Obergefell: ein Gericht, zwei Verfassungen
Die Entscheidung des US Supreme Court, dass der Zugang gleichgeschlechtlicher Paare zur Ehe ein Gebot der Verfassung ist, ist nicht nur politisch eine Sensation, sondern auch verfassungsrechtlich ein hoch interessantes Dokument. Zwei Narrative prallen in dieser Entscheidung aufeinander, zwei Rekonstruktionen der Verfassungslage. Und was man aus diesem Aufeinanderprallen lernen kann, reicht weit über die Frage der Homo-Ehe hinaus.
Die Stunde der Politik
Narrativ A erzählen mit unterschiedlichen Nuancen, aber im Kern parallel die vier konservativen Richter Roberts, Scalia, Thomas und Alito in ihren jeweiligen Sondervoten. Aus ihrer Sicht kommen da Leute und wollen etwas. Diese Leute sehen die Heteros ihre Ehen führen und sagen, das wollen wir auch. Gut, sagen die vier Dissenter. Werfen wir einen Blick in die Verfassung und schlagen wir nach. In der Verfassung kann ja nur drinstehen, was ihre Autoren hineingeschrieben haben. Haben sie einen Anspruch für diese Leute hineingeschrieben? Da steht was von Liberty, aber damit ist nicht gemeint, dass wir jemand was geben müssen, sondern nur, dass jemand nicht was wegnehmen dürfen. Da steht auch was von Equality, aber das heißt nicht, dass wir aus etwas, das nun einmal keine Ehe ist, eine machen müssten. Von einem Recht für Schwule und Lesben, ihre Partner zu heiraten, steht da nichts.
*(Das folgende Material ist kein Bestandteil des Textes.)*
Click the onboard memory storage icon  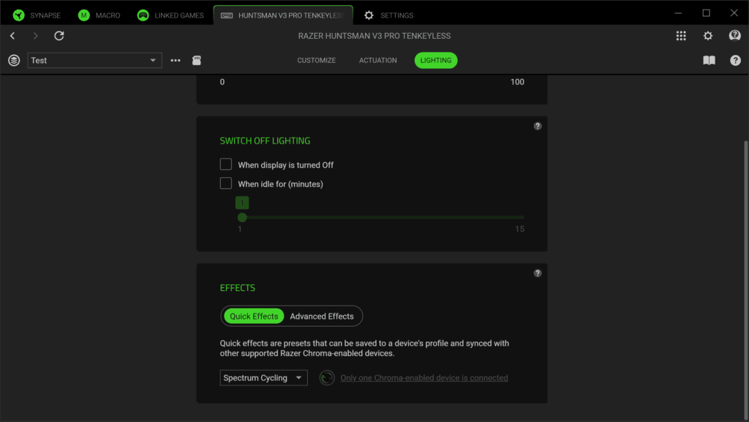(x=196, y=60)
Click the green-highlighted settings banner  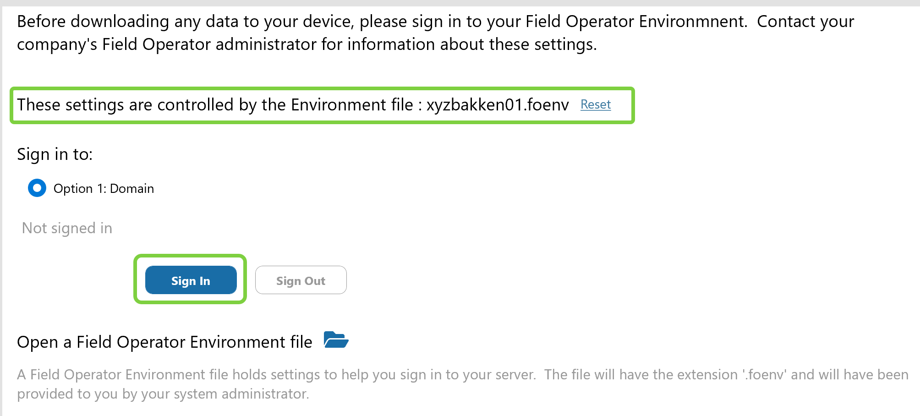click(x=321, y=104)
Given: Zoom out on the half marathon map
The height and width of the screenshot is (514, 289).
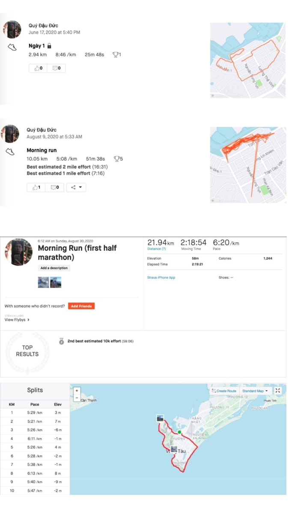Looking at the screenshot, I should pyautogui.click(x=77, y=397).
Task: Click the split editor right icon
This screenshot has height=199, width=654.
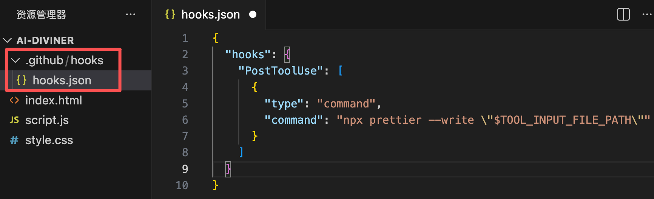Action: [x=623, y=15]
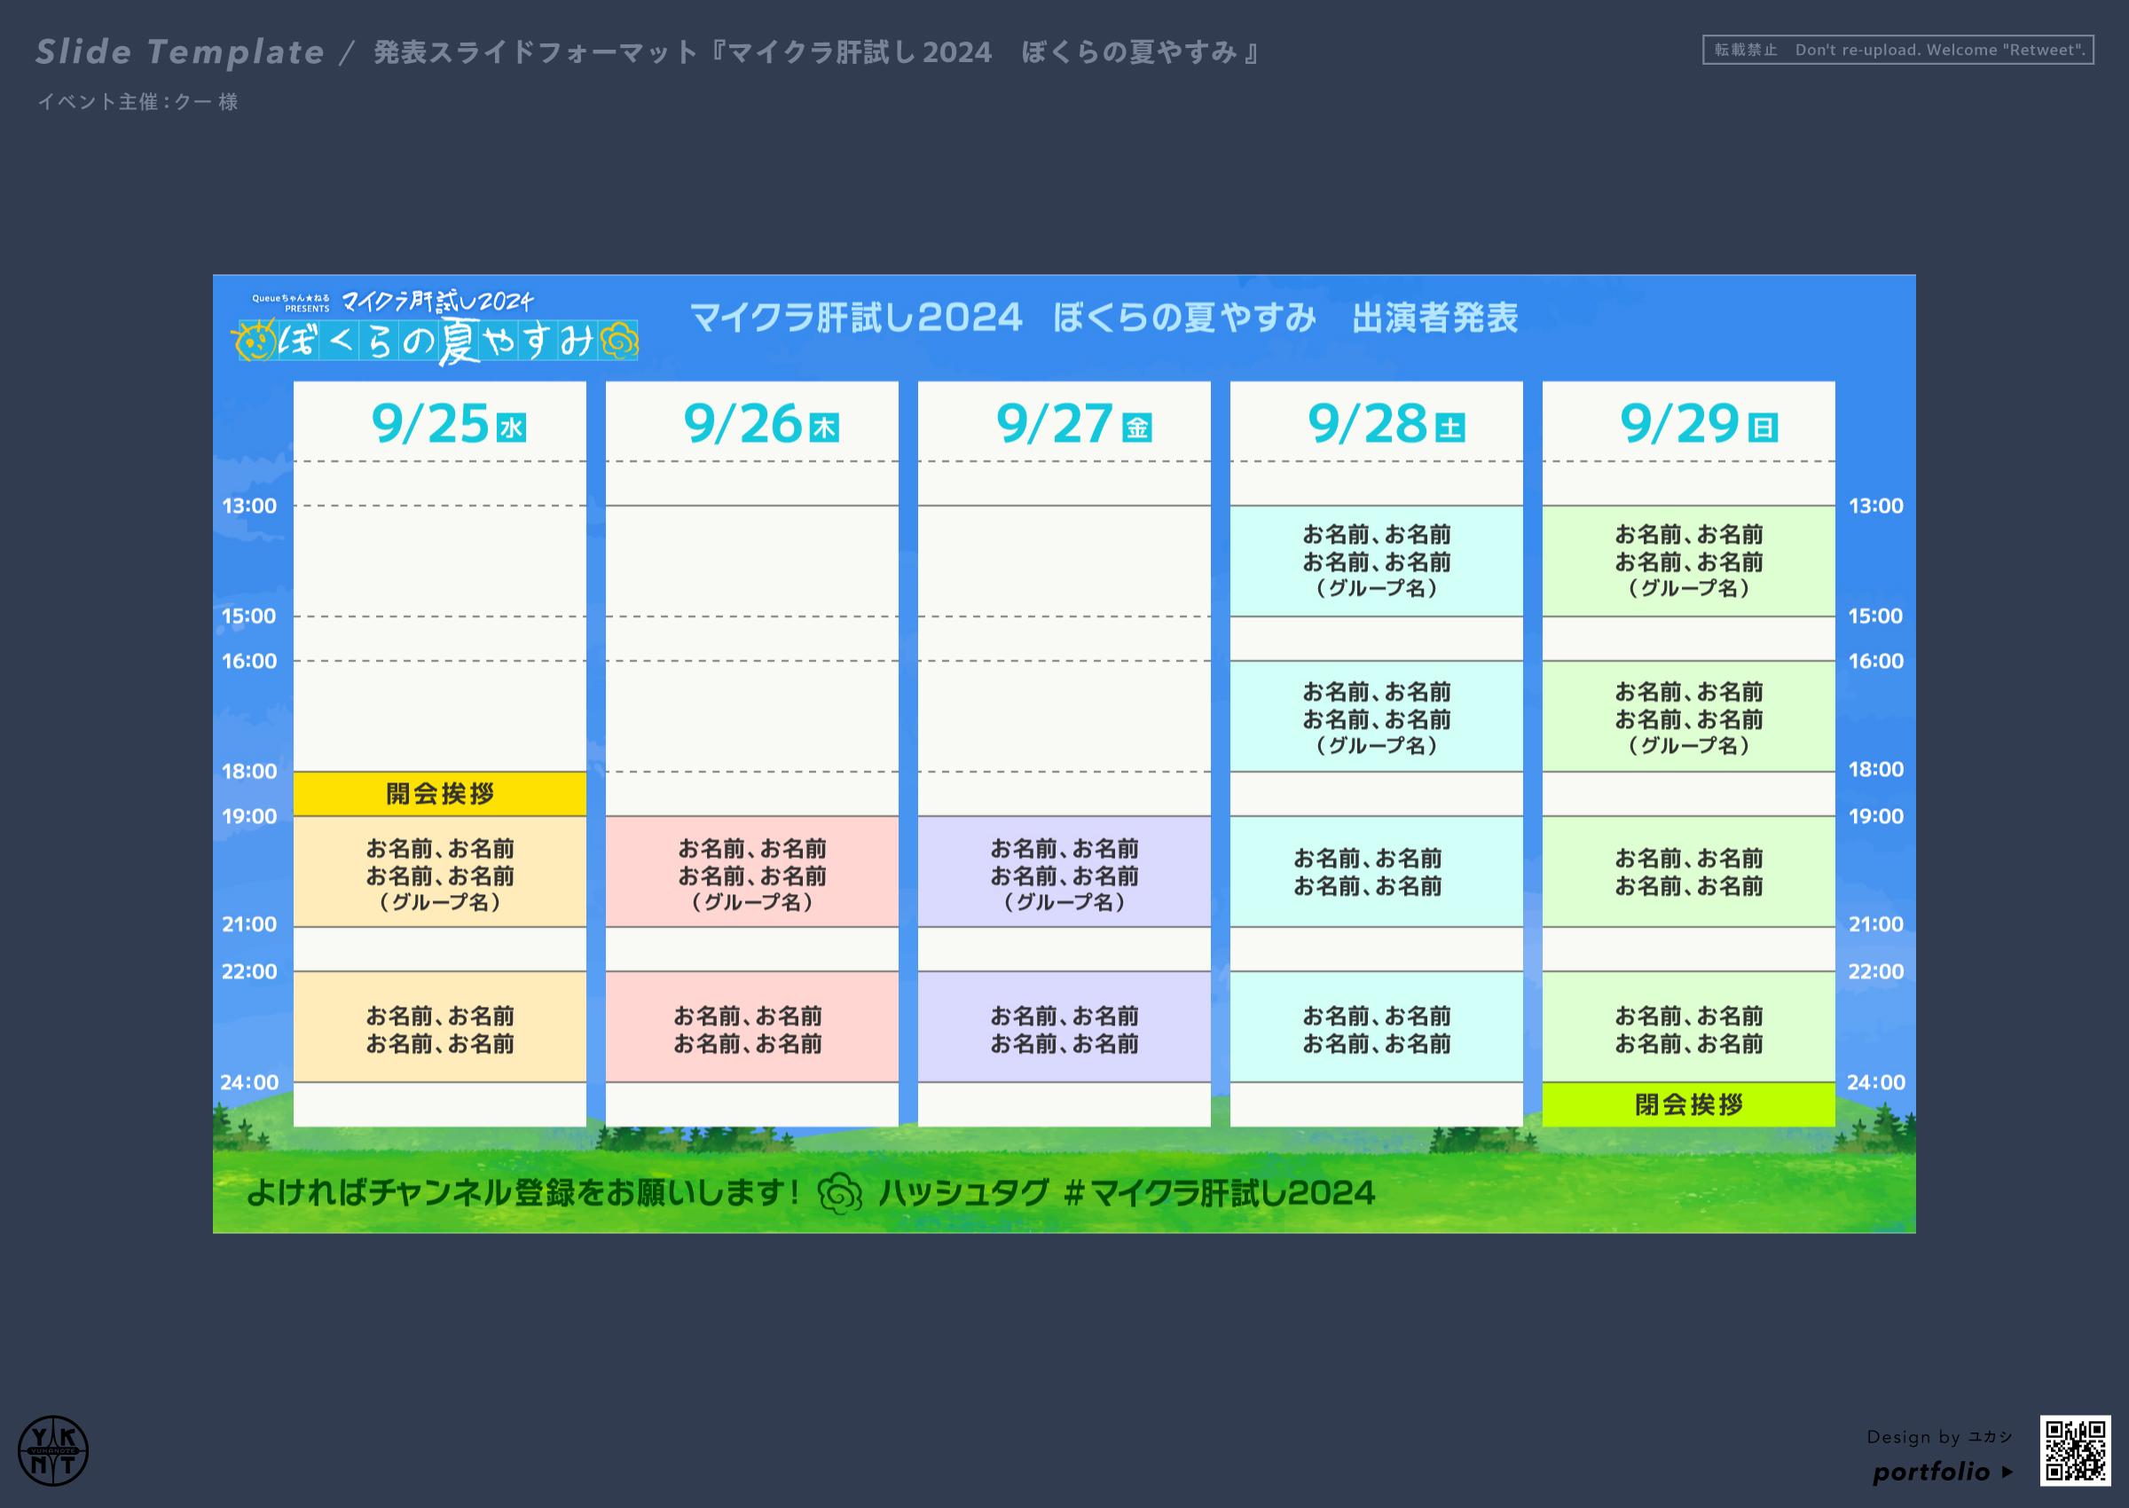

Die Erzähler von Narrativ A sehen (jedenfalls Roberts, sofern er das aufrichtig meint) das Anliegen dieser Leute durchaus nicht ohne Sympathie. Aber ob man ihm Erfolg wünscht oder nicht, das ist eine politische Frage, keine rechtliche. Die politische Debatte ist ja auch bereits in vollem Gange, da ist ja gerade im Augenblick wirklich viel Bewegung vorhanden, die durch ein Urteil ex cathedra jäh beendet würde, und mit ihr die aufkeimende Sympathie auch im konservativen Lager.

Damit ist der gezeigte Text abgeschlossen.